Başkan Erdoğan, Malazgirt Meydan Muharebesi Tarihi Milli Parkı alanında düzenlenen Anadolu’nun Fethi Malazgirt 1071 Töreni’nde halka hitap etti.
Muş başta olmak üzere ülkenin dört bir yanından Malazgirt Ovası’na gelenlere selamlarını ileten Erdoğan, geride bırakılan Kurban Bayramı’nı da bir kez daha tebrik ettiğini söyledi.
Hac farizasını yerine getirenlerin ibadetlerinin kabul olmasını dileyen Erdoğan, bayram sonu dönüş yoluna çıkan sürücülerin trafikte dikkatli olmalarını ve kurallara uymalarını istedi.
Erdoğan, sabah bulunduğu Ahlat’ın tarihteki önemine dikkati çekerek, buradaki Selçuklu Meydan Kabristanı’nda dua ettiklerini anlattı.

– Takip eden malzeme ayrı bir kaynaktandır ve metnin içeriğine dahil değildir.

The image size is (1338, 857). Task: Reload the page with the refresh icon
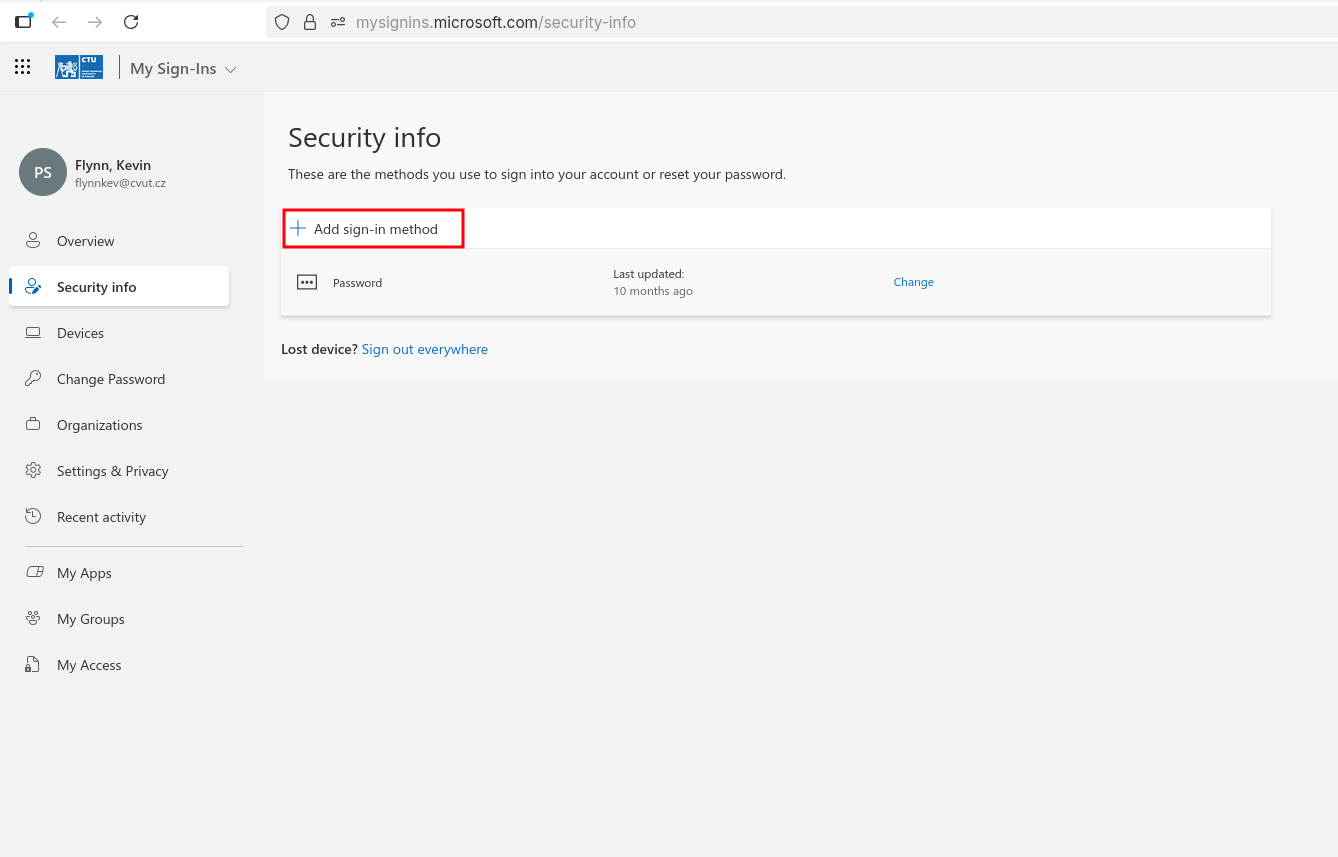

Malazgirt Meydan Muharebesi Tarihi Milli Parkı alanında, şu anda resmi rakamlara göre 75 bin kişinin bir arada olduğunu bildiren Erdoğan, alanın daha da iyi olması için çalışmaların süreceğini söyledi. Çevre düzenlemesini selvilerle daha da geliştireceklerini anlatan Erdoğan, “Bu millete, bu gençliğe ne yakışırsa onu yapacağız.” diye konuştu.

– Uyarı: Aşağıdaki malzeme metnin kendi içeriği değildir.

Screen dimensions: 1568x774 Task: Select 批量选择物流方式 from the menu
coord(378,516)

Erdoğan, Malazgirt Meydan Muharebesi için otağın, 24 Ağustos 1071’de Ahlat’ta kurulduğunu belirterek, sözlerini şöyle sürdürdü:
“Oradan yolculuk 2 gün buraya ve 26 Ağustos’ta da Malazgirt Zaferi ile ilgili adımlar atıldı. Esasen Ahlat ve Malazgirt yanında Adilcevaz, Erciş, Van, Cavaş ve Tatvan ile bütün bu bölge, yani Van Gölü Havzası tarihimizin bize en kıymetli emanetlerindendir. Türk’ü ile, Kürt’ü ile, Arap’ı ile ve diğer kökenlerden insanlarıyla milletimizin özellikle teşekkülüne neden olan tüm farklı renklerinin, ahenginin, birliğinin, beraberliğinin sembolü olan bu bölgeyi her bakımdan korumalı, gözetmeliyiz.

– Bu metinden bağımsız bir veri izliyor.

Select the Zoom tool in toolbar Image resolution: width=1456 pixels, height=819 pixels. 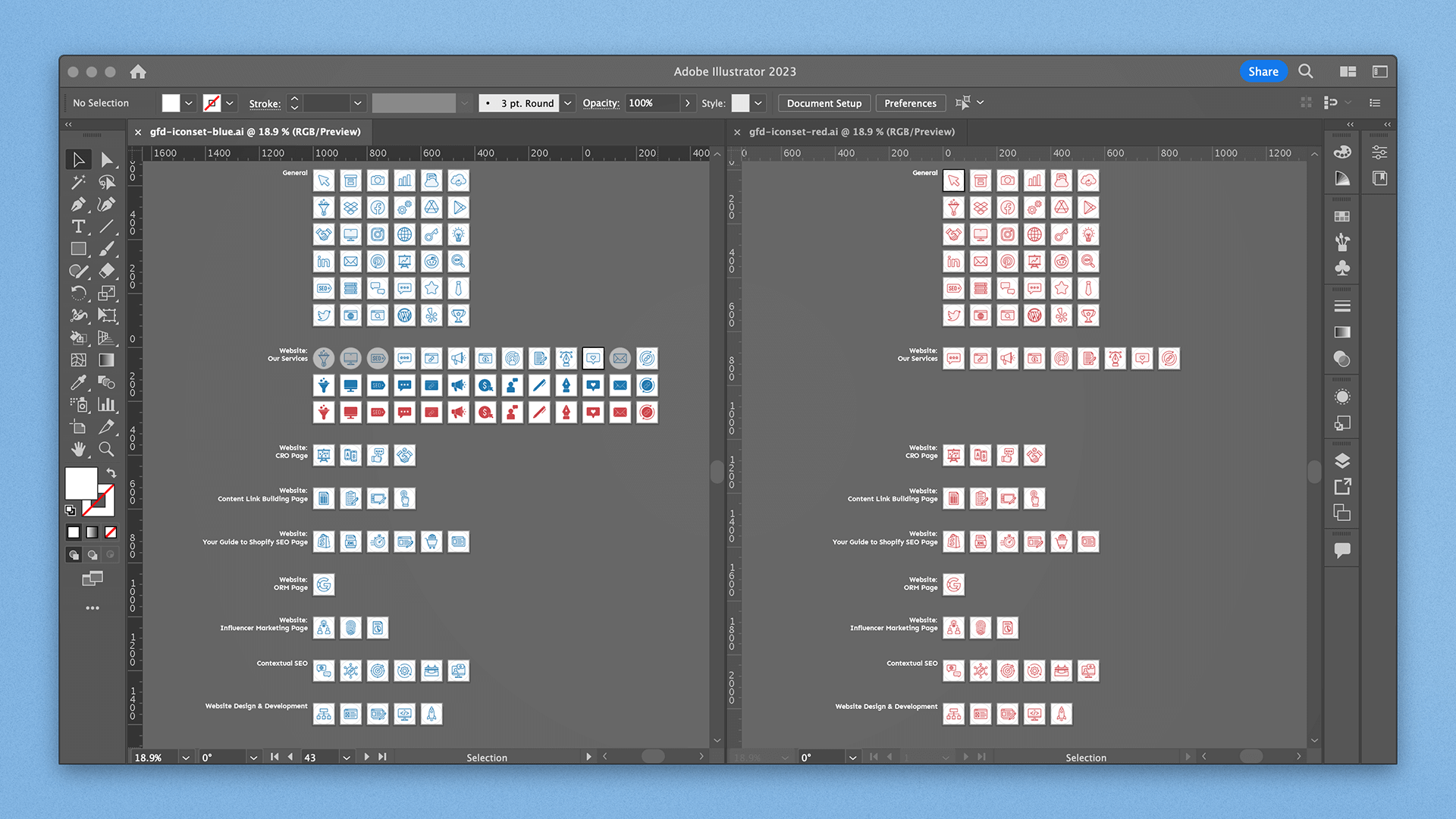107,450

Sağ olsun Sayın Bahçeli, ziyaretinde 26 Ağustos’u konuşurken, Ahlat’ı değerlendirirken güzel bir hatırlatmada bulundu. Dediler ki ‘Ahlat’a bir Cumhurbaşkanlığı Köşkü yakışır çünkü otağı Sultan Alparslan oraya kurdu, biz de varisleri olarak oraya böyle bir inşallah otağı kuralım.’ Bugün Vali ve Belediye Başkanımızla da görüştük. Onlar 1071 metrekare bir yer düşünmüşler. Dedik ki ‘Olmaz.’ 1071 metrekare oturma alanı olur, bir de bunun çevre düzenlemesini yapacağız, en azından 5 dönüm. Belediye Başkanımız da coştu ve ‘Biz bunu 10 dönüm yaparız.’ dedi. Şimdi, orada inşallah böyle bir otağı merkezini yapacağız. Selçuklu mimarisiyle inşallah çok kısa zamanda onu da bitirip artık geldiğimizde hem oraya uğrayacak, ondan sonra da Malazgirt’e geleceğiz. Bu bir işaret fişeğidir, inşallah sonu da hayırlı olur.”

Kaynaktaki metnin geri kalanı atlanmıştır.